Something about nothing

Sara Goodier writes.

There is something about the nothingness of silence.

Absences, non-occurrences and gaps (psychological or physical) have long been acknowledged as constructs that seem to afford filling, termination or completion (Hearst, 1991). As an assistant psychologist I notice this urge to fill gaps, avoid silences and a constant need for progression. In an age where we are constantly ‘doing’, sitting in silence can prove unbearable for some.

But in dance this is part of the process – this aesthetic function is something we call the ‘light and shade’ of movement. Without pauses and stillness (nothingness), however brief, there would be no dynamic to the moves, which follow the light and shade in the music; the highs and lows from one phrase to another. The nothingness of an open space across a stage is not to be filled, it is to be navigated around, and used to accentuate the skill of the performer.

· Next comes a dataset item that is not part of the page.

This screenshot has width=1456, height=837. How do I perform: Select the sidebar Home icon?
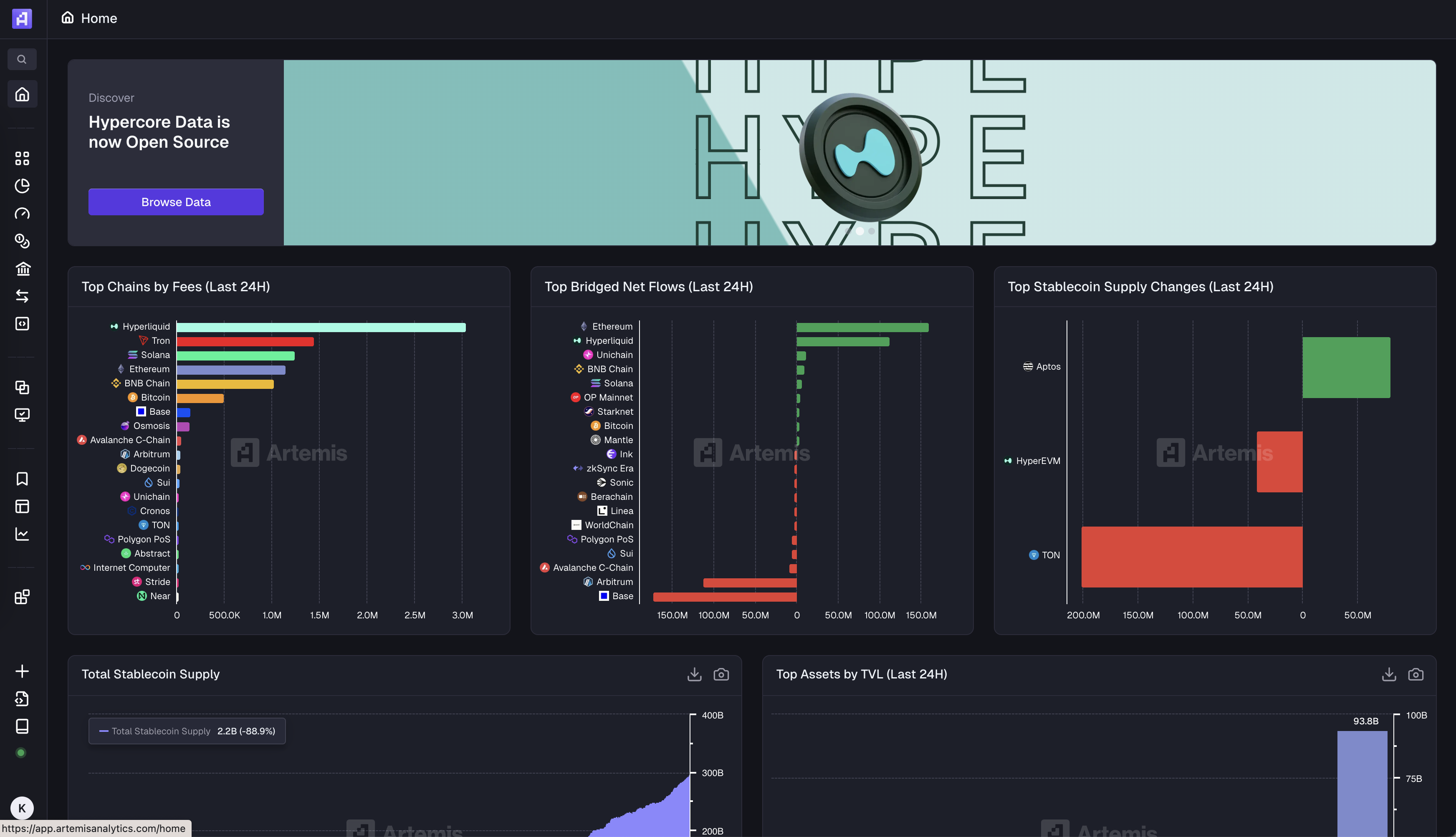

Dancing is good for me; it comes with the benefits of exercise on mental health, it helps me feel connected to myself and others, it can be a cathartic emotional release through strong, powerful moves (think Tango), or mindful, as I isolate one part of the body at a time.

But dancing is useful in a way that is perhaps less considered, mapping onto my experience of clinical interaction; this is the metaphor of therapy as dance. It has its own set of steps, timing and speed depending on the relationship, the rapport and therapeutic alliance. The steps are sometimes left unsaid as we learn from the actions of the other. The therapist leads as attitudes, beliefs and emotions steer the steps towards the common goal of flowing together. When a client is engaged with therapy, those silences in conversation that typically feel uncomfortable become an important part of the ‘performance’ and often lead to a more exciting exchange.

In dance, the silence, stillness and the open space across a stage can be integral. As I settle into therapeutic ways of working, I am learning that in therapy, doing nothing but just being, can sometimes be the catalyst for change.